_Supplied text:_
Fish and crabs are starving for oxygen in depleted waters

PORTSMOUTH

Ferry riders this week saw firsthand the unpleasant summer phenomenon known as a "crab jubilee."

At the two ferry landings on the Portsmouth waterfront, blue crabs were fleeing from an oxygen-starved Elizabeth River, clinging to pilings and below docks in search of life-sustaining oxygen.

Floating next to them were the not-so-lucky - dead fish, dozens of them, including adult striped bass, baby flounders, croakers and white perch.

Officials at the Virginia Department of Environmental Quality said Friday they have been flooded with calls in recent days about fish kills and scurrying crabs in local waters.

The events seem to be concentrated in Portsmouth and Norfolk, in the shallow and enclosed reaches of the Elizabeth River and lower James River, said Wick Harlan, a state environmental specialist monitoring the trend.

Harlan said the culprit seems to be an old one - algae blooms, which are dying off and gobbling up oxygen as they sink to the bottom of affected waterways.

_Recorded information:_
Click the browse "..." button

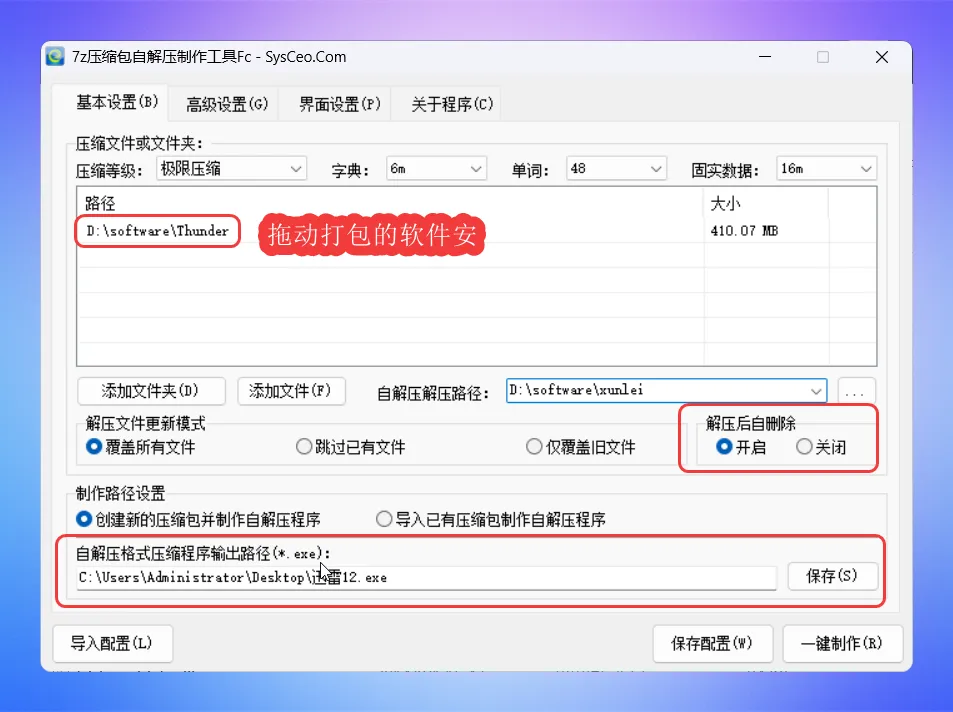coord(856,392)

--

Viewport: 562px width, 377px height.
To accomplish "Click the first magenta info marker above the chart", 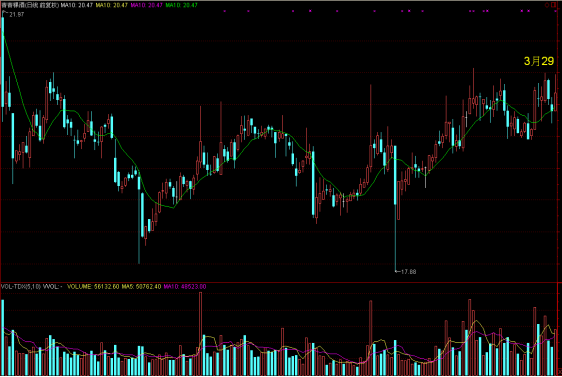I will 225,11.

_Exercise set:_
1. In the article about fish and crabs starving for oxygen, what does Wick Harlan identify as the apparent cause?
2. From the article about fish and crabs starving for oxygen, extract verbatim the passage that opens with the words containing "At the two ferry" and closes with "and white perch.".

_Solutions per task:_
1. Algae blooms that are dying off and consuming oxygen as they sink to the bottom of the affected waterways.

2.
At the two ferry landings on the Portsmouth waterfront, blue crabs were fleeing from an oxygen-starved Elizabeth River, clinging to pilings and below docks in search of life-sustaining oxygen.

Floating next to them were the not-so-lucky - dead fish, dozens of them, including adult striped bass, baby flounders, croakers and white perch.